Segment Open

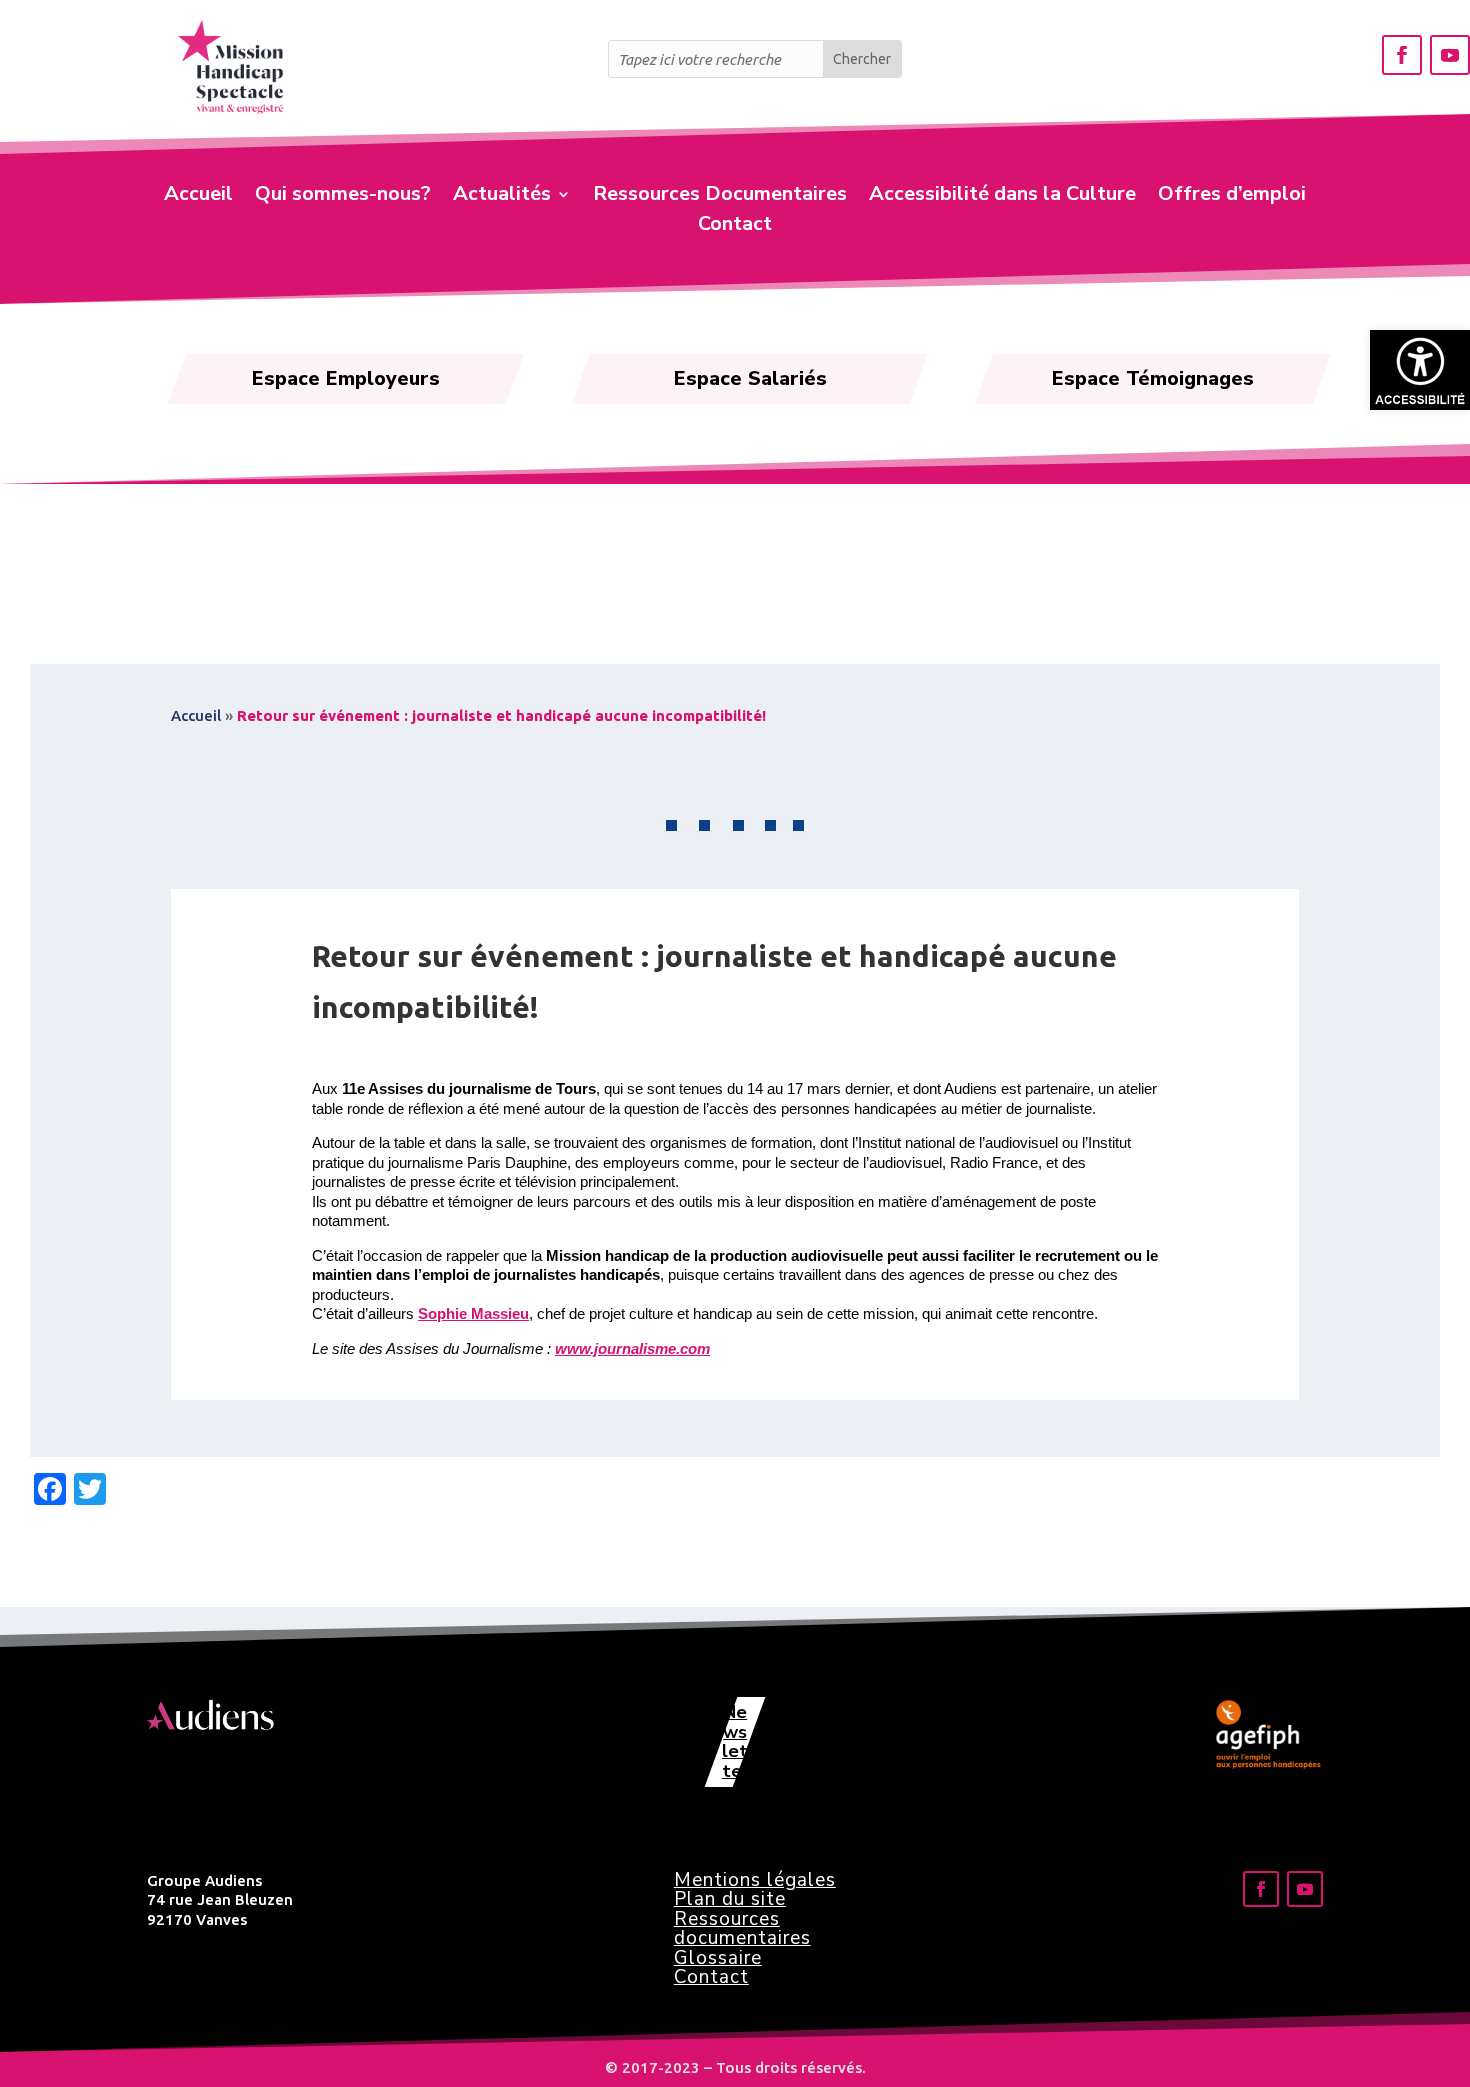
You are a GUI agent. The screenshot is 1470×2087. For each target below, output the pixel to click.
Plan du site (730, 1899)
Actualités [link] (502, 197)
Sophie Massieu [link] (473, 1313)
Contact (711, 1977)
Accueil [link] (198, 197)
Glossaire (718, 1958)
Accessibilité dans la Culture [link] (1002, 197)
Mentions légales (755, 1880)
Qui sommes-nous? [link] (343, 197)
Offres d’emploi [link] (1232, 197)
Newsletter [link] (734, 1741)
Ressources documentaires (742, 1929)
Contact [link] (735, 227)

Segment Closed
Segment Open

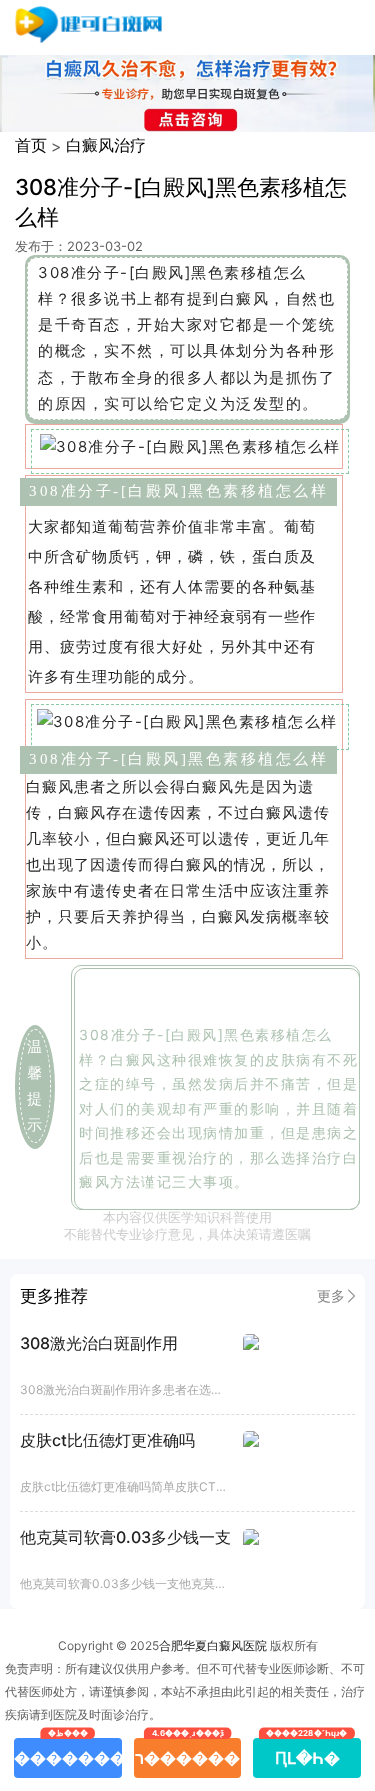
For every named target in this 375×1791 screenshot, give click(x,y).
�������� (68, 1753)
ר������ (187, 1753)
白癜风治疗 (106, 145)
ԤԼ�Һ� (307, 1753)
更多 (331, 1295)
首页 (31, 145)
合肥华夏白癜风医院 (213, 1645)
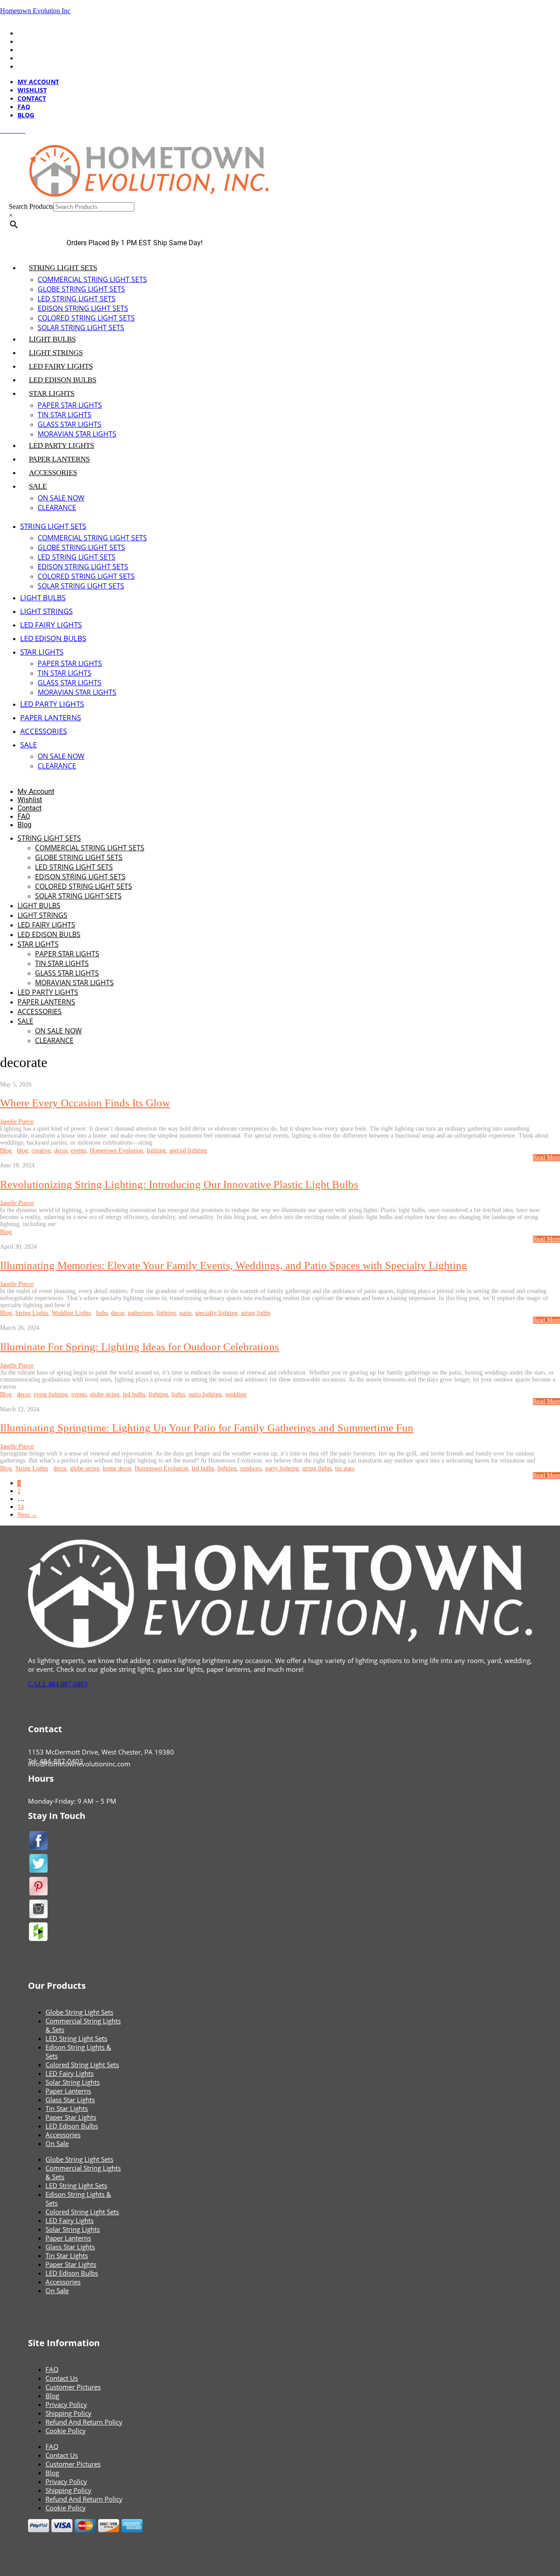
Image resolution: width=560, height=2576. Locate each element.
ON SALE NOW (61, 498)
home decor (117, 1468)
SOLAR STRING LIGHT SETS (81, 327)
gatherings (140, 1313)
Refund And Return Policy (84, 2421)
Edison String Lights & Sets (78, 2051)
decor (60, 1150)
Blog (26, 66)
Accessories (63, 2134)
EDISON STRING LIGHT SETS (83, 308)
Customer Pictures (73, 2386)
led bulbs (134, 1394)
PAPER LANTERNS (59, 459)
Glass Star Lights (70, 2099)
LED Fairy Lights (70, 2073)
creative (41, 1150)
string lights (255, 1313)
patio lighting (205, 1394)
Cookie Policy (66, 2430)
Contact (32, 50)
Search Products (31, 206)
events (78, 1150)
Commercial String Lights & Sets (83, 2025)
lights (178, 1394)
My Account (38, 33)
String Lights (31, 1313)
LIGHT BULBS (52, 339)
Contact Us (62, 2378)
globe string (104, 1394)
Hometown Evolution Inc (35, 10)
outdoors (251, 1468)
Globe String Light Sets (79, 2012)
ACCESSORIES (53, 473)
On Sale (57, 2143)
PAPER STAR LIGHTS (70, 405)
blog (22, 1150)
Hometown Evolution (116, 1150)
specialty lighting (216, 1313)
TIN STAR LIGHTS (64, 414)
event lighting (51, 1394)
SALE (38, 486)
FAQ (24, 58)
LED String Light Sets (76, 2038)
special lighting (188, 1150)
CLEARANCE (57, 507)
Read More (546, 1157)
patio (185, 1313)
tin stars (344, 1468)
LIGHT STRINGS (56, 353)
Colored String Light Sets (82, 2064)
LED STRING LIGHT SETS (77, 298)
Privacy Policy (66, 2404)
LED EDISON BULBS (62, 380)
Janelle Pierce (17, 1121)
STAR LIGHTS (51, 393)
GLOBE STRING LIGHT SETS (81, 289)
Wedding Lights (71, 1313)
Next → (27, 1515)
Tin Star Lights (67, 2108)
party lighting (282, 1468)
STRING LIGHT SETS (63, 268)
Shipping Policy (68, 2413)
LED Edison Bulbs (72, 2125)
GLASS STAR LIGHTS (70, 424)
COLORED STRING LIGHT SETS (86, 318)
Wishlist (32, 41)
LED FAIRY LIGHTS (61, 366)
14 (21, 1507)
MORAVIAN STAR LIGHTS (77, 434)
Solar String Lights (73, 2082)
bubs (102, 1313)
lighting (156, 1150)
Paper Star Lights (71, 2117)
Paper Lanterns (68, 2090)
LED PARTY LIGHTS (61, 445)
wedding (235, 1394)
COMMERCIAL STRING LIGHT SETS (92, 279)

Segment Closed

● **WHAT YOU HAVE TO DO**: Going back to the entries above, set down exactly the lines that begin at the one with "LIGHT STRINGS (56, 353)" and end at the one with "COMMERCIAL STRING LIGHT SETS (92, 279)", both included, and nothing else.

● **WRITTEN ANSWER**:
LIGHT STRINGS (56, 353)
Colored String Light Sets (82, 2064)
LED STRING LIGHT SETS (77, 298)
Privacy Policy (66, 2404)
LED EDISON BULBS (62, 380)
Janelle Pierce (17, 1121)
STAR LIGHTS (51, 393)
GLOBE STRING LIGHT SETS (81, 289)
Wedding Lights (71, 1313)
Next → (27, 1515)
Tin Star Lights (67, 2108)
party lighting (282, 1468)
STRING LIGHT SETS (63, 268)
Shipping Policy (68, 2413)
LED Edison Bulbs (72, 2125)
GLASS STAR LIGHTS (70, 424)
COLORED STRING LIGHT SETS (86, 318)
Wishlist (32, 41)
LED FAIRY LIGHTS (61, 366)
14 (21, 1507)
MORAVIAN STAR LIGHTS (77, 434)
Solar String Lights (73, 2082)
bubs (102, 1313)
lighting (156, 1150)
Paper Star Lights (71, 2117)
Paper Lanterns (68, 2090)
LED PARTY LIGHTS (61, 445)
wedding (235, 1394)
COMMERCIAL STRING LIGHT SETS (92, 279)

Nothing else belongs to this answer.